WORK TASK:
Make a word-for-word copy of the entries below from their first line through the line with "Task: Select 次の DNS サーバーのアドレスを使う radio button", and add nothing.

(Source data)
○ ○ ○ ○ ○ ○ ○
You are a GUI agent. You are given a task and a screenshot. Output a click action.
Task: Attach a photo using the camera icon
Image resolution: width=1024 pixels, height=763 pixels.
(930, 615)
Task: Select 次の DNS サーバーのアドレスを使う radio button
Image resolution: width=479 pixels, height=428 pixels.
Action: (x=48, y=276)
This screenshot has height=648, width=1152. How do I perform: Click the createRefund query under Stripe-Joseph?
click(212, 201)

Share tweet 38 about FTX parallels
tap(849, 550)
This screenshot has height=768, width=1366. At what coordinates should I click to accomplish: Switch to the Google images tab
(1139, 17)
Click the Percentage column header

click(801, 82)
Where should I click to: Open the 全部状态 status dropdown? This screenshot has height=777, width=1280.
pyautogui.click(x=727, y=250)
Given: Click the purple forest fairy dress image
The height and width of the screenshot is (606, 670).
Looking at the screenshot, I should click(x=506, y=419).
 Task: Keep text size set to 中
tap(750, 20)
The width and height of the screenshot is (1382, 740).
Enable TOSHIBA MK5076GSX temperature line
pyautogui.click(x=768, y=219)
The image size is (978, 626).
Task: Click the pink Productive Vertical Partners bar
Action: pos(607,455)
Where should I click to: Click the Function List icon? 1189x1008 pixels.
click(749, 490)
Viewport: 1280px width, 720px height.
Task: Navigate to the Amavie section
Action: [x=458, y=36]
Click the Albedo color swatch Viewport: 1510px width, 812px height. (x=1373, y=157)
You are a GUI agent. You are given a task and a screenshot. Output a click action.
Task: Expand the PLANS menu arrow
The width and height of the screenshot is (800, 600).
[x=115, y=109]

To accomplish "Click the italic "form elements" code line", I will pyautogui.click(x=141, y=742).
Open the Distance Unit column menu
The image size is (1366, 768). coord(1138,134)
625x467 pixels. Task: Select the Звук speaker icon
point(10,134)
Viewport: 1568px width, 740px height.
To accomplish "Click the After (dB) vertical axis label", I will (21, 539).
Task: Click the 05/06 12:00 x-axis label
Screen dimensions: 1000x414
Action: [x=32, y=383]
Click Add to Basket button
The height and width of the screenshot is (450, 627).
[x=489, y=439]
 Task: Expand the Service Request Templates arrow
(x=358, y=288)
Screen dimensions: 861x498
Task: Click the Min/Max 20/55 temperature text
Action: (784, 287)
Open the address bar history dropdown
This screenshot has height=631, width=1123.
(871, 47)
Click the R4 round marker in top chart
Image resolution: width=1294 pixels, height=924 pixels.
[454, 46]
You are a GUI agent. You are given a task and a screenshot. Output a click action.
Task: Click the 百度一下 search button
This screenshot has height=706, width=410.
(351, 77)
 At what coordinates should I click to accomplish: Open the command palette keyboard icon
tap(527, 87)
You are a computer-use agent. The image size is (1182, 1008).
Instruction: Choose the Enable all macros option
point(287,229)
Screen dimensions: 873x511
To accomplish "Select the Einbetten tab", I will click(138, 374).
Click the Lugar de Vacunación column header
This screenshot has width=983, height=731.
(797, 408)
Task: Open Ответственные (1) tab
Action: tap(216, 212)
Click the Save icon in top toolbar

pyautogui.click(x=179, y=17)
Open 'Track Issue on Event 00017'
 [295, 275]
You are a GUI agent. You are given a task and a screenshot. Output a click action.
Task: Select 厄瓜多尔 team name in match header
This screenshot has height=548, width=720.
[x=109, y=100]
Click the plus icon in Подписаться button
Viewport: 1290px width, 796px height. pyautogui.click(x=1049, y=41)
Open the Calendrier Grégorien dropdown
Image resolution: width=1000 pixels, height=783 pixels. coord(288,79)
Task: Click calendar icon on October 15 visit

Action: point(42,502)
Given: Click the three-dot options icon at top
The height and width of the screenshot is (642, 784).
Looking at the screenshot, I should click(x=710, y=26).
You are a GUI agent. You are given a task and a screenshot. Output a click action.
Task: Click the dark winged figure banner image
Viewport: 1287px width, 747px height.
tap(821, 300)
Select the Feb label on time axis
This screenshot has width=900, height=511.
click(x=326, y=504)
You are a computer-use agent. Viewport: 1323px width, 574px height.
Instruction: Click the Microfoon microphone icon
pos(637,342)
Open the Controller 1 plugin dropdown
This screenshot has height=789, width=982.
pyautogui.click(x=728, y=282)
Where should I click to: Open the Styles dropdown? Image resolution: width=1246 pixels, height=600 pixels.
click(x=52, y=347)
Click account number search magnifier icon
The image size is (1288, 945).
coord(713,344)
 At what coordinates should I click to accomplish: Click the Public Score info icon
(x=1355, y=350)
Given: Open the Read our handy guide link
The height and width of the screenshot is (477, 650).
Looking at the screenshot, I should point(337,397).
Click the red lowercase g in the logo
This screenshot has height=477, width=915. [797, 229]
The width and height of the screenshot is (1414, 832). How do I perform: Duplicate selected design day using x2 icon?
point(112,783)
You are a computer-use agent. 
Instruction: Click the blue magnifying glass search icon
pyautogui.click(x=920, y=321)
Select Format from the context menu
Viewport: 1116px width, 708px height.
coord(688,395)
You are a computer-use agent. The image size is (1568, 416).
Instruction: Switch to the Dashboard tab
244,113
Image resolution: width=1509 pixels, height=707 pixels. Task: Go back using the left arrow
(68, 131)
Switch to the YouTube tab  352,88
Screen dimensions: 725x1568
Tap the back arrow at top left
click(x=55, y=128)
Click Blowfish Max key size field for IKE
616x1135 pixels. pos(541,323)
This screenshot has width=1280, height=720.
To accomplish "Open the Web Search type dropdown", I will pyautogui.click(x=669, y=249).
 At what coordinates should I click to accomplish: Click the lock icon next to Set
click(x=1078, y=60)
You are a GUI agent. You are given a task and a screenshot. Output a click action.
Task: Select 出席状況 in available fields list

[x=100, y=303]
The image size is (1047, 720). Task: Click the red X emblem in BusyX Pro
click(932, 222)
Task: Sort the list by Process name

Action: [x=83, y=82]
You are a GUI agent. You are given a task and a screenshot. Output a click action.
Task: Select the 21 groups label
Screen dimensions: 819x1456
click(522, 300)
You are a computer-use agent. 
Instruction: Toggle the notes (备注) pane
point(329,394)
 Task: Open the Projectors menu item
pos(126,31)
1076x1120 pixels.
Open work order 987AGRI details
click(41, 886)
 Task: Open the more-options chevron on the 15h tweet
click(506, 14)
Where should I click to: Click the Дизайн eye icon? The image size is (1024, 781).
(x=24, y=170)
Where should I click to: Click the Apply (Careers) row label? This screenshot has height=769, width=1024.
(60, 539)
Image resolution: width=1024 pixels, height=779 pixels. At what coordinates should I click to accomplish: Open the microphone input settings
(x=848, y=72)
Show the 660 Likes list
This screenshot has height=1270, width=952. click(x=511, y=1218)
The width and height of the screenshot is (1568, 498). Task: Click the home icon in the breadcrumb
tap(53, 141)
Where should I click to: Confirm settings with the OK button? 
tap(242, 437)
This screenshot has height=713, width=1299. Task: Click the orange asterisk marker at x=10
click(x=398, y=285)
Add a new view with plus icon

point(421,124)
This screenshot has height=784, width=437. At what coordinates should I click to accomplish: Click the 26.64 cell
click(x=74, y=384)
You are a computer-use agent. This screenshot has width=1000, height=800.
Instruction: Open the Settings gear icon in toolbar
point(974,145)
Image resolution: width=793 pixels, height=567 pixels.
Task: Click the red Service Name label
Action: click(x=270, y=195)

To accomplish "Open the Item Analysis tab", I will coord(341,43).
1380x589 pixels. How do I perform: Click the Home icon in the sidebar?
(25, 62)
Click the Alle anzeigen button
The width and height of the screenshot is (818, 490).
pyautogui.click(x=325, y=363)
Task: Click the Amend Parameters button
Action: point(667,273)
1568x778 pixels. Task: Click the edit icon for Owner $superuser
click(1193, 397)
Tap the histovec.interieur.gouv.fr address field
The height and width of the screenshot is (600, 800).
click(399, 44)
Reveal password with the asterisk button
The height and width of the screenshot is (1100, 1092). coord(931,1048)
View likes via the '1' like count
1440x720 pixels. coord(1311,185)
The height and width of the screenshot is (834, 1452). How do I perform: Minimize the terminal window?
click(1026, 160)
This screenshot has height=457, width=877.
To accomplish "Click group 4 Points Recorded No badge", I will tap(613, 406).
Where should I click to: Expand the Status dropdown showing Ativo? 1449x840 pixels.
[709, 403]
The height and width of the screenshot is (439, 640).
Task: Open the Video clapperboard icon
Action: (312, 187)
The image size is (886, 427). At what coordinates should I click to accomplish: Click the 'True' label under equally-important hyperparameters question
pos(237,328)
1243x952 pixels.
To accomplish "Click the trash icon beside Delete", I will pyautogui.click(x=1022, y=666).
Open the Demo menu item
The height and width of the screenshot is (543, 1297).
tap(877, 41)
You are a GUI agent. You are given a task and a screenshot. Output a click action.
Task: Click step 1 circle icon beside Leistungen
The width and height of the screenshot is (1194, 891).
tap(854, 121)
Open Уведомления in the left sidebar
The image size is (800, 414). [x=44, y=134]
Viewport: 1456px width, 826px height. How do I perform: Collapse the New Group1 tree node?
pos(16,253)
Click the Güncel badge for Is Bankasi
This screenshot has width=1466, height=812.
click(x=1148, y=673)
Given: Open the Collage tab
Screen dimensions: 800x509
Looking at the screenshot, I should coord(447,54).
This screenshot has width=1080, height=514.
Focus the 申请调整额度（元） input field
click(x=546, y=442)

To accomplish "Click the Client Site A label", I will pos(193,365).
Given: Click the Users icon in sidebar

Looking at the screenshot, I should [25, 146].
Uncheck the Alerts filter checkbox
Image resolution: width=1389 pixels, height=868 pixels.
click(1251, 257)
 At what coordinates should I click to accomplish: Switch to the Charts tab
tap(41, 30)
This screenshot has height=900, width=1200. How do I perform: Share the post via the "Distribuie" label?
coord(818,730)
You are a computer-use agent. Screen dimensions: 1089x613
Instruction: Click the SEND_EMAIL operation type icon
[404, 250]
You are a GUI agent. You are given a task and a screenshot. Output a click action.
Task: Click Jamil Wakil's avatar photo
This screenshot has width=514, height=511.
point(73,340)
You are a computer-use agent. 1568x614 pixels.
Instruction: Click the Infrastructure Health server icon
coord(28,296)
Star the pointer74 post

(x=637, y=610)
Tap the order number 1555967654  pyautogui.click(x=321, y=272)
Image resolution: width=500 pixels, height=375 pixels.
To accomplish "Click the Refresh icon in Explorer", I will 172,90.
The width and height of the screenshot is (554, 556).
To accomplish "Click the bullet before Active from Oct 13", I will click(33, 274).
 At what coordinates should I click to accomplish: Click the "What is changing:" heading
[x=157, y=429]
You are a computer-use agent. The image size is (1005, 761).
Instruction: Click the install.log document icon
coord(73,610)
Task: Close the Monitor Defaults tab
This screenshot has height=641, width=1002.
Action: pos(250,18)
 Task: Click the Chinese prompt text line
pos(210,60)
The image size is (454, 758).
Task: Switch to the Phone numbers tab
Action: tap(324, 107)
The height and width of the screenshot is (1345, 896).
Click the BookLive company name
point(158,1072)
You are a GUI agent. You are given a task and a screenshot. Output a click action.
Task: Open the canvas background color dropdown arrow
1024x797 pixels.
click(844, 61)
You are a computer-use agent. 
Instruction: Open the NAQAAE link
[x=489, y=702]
○ ○ ○ ○ ○ ○ ○
COMPLETED EXERCISE:
You are a GUI agent. You are given a task and a screenshot. Output a click action.
Task: Attach a photo using the camera icon
Image resolution: width=1024 pixels, height=763 pixels.
(930, 615)
Task: Select 次の DNS サーバーのアドレスを使う radio button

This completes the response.